Since there are many categories in the Data Value type, we will extract entries related to “Number” that give us the population count.
```
## 'data.frame': 18928 obs. of 18 variables:
## $ YearStart : int 2018 2018 2018 2018 2018 2018 2018 2018 2018 2018 ...
## $ YearEnd : int 2018 2018 2018 2018 2018 2018 2018 2018 2018 2018 ...
## $ LocationAbbr : chr "AK" "AL" "AR" "AZ" ...
## $ LocationDesc : chr "Alaska" "Alabama" "Arkansas" "Arizona" ...
## $ DataSource : chr "NVSS" "NVSS" "NVSS" "NVSS" ...
## $ Topic : chr "Alcohol" "Cardiovascular Disease" "Cardiovascular Disease" "Cardiovascular Disease" ...
## $ Question : chr "Chronic liver disease mortality" "Mortality from coronary heart disease" "Mortality from coronary heart disease" "Mortality from total cardiovascular diseases" ...
## $ DataValueType : chr "Number" "Number" "Number" "Number" ...
## $ DataValue : num 121 3056 2022 260 1576 ...
## $ StratificationCategory1 : chr "Overall" "Gender" "Gender" "Race/Ethnicity" ...
## $ Stratification1 : chr "Overall" "Male" "Female" "Asian or Pacific Islander" ...
## $ GeoLocation : chr "POINT (-147.72205903599973 64.84507995700051)" "POINT (-86.63186076199969 32.84057112200048)" "POINT (-92.27449074299966 34.74865012400045)" "POINT (-111.76381127699972 34.865970280000454)" ...
## $ LocationID : int 2 1 5 4 4 6 9 9 11 11 ...
## $ TopicID : chr "ALC" "CVD" "CVD" "CVD" ...
## $ QuestionID : chr "ALC6_0" "CVD1_3" "CVD1_3" "CVD1_1" ...
## $ DataValueTypeID : chr "NMBR" "NMBR" "NMBR" "NMBR" ...
## $ StratificationCategoryID1: chr "OVERALL" "GENDER" "GENDER" "RACE" ...
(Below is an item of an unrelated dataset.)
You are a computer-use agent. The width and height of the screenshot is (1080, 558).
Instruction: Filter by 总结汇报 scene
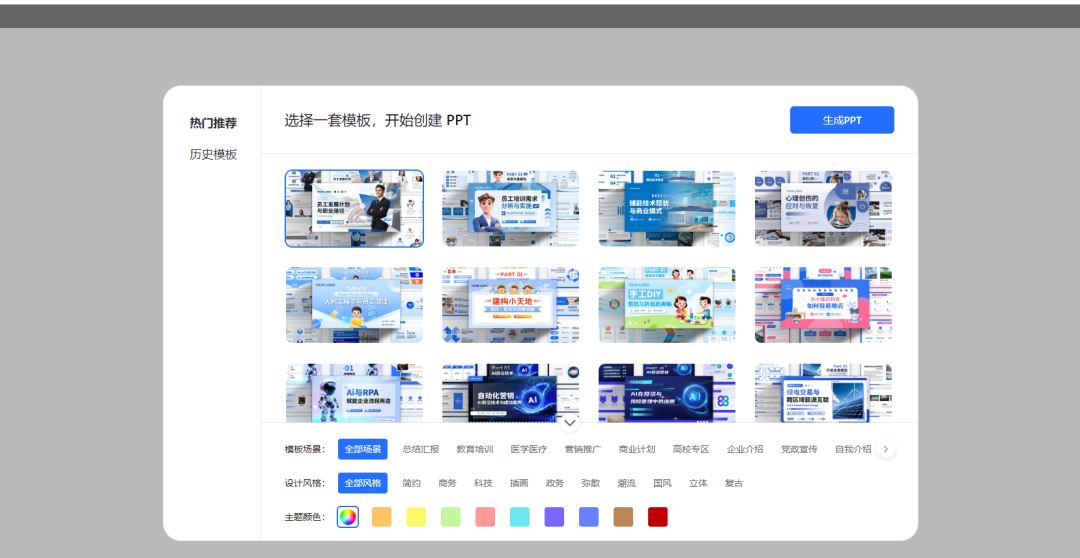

## $ StratificationID1 : chr "OVR" "GENM" "GENF" "API" ...
```
There are 8 data sources contributing to the collection of chronic data after pre-processing the data,(intially there were 26 contributors).
```
## [1] 8
```
From the plot, it is clear that “NVSS” has most contributions, we will be using the data only from that source for our analysis.
```
## [1] 10540 18
```
```
## 'data.frame': 10540 obs. of 18 variables:
## $ YearStart : int 2018 2018 2018 2018 2018 2018 2018 2018 2018 2018 ...
## $ YearEnd : int 2018 2018 2018 2018 2018 2018 2018 2018 2018 2018 ...
## $ LocationAbbr : chr "AK" "AL" "AR" "AZ" ...
## $ LocationDesc : chr "Alaska" "Alabama" "Arkansas" "Arizona" ...
## $ DataSource : chr "NVSS" "NVSS" "NVSS" "NVSS" ...
## $ Topic : chr "Alcohol" "Cardiovascular Disease" "Cardiovascular Disease" "Cardiovascular Disease" ...
## $ Question : chr "Chronic liver disease mortality" "Mortality from coronary heart disease" "Mortality from coronary heart disease" "Mortality from total cardiovascular diseases" ...
## $ DataValueType : chr "Number" "Number" "Number" "Number" ...
## $ DataValue : num 121 3056 2022 260 1576 ...
## $ StratificationCategory1 : chr "Overall" "Gender" "Gender" "Race/Ethnicity" ...
## $ Stratification1 : chr "Overall" "Male" "Female" "Asian or Pacific Islander" ...
## $ GeoLocation : chr "POINT (-147.72205903599973 64.84507995700051)" "POINT (-86.63186076199969 32.84057112200048)" "POINT (-92.27449074299966 34.74865012400045)" "POINT (-111.76381127699972 34.865970280000454)" ...
## $ LocationID : int 2 1 5 4 4 6 9 9 11 11 ...
## $ TopicID : chr "ALC" "CVD" "CVD" "CVD" ...
## $ QuestionID : chr "ALC6_0" "CVD1_3" "CVD1_3" "CVD1_1" ...
## $ DataValueTypeID : chr "NMBR" "NMBR" "NMBR" "NMBR" ...
## $ StratificationCategoryID1: chr "OVERALL" "GENDER" "GENDER" "RACE" ...
## $ StratificationID1 : chr "OVR" "GENM" "GENF" "API" ...
```
The updated data after cleaning and considering the optimal attributes has 10540 entries and 18 attributes that constitutes our primary 8 features along with 10 supporting features for analysis.